To do
Spot each line in the records below where the word "agent" occurs, then copy it.

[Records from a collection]
····················

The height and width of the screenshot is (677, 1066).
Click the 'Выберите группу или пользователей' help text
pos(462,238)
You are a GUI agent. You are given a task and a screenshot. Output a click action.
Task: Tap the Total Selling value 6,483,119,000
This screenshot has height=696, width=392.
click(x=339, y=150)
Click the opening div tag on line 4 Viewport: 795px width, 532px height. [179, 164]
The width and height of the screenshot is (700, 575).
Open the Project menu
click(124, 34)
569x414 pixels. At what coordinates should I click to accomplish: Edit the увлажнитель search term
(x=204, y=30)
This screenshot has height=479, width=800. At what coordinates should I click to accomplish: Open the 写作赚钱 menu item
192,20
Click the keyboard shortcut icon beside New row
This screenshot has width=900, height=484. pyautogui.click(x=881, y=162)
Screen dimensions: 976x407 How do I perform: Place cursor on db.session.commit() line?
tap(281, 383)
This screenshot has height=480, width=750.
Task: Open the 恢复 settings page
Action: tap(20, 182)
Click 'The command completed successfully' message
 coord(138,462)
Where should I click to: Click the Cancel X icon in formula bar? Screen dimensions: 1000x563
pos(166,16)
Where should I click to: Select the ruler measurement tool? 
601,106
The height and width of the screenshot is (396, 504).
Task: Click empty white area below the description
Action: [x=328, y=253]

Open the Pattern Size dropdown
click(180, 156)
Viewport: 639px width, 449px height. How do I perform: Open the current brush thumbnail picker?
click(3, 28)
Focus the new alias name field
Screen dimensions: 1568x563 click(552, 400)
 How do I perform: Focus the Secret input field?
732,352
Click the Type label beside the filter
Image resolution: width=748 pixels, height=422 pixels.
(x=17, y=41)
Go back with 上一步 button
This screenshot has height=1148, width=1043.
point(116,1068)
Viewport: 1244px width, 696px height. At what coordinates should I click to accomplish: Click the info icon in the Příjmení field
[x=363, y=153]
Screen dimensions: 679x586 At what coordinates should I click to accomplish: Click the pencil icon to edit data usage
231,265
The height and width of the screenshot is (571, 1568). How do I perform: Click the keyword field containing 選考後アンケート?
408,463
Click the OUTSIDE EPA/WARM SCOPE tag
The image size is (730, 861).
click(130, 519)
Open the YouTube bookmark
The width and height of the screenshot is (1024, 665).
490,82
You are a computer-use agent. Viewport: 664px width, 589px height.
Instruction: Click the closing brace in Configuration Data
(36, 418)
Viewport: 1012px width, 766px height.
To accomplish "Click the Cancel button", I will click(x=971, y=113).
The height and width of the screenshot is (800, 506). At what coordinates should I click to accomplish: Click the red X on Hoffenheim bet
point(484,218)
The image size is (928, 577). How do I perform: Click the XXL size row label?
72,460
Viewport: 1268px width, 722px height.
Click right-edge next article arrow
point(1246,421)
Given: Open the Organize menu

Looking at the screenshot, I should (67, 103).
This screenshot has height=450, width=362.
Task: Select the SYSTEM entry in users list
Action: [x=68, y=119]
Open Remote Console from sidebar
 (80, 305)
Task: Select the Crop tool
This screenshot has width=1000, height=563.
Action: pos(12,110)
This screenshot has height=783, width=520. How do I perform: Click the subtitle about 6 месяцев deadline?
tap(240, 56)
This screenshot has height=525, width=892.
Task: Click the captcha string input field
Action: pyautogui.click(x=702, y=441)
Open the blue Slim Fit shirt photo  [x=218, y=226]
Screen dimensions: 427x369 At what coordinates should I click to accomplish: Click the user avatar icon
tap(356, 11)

····················

Exercise output
You are a GUI agent. You are given a task and a screenshot. Output a click action.
You are a computer-use agent. Viewport: 664px width, 589px height.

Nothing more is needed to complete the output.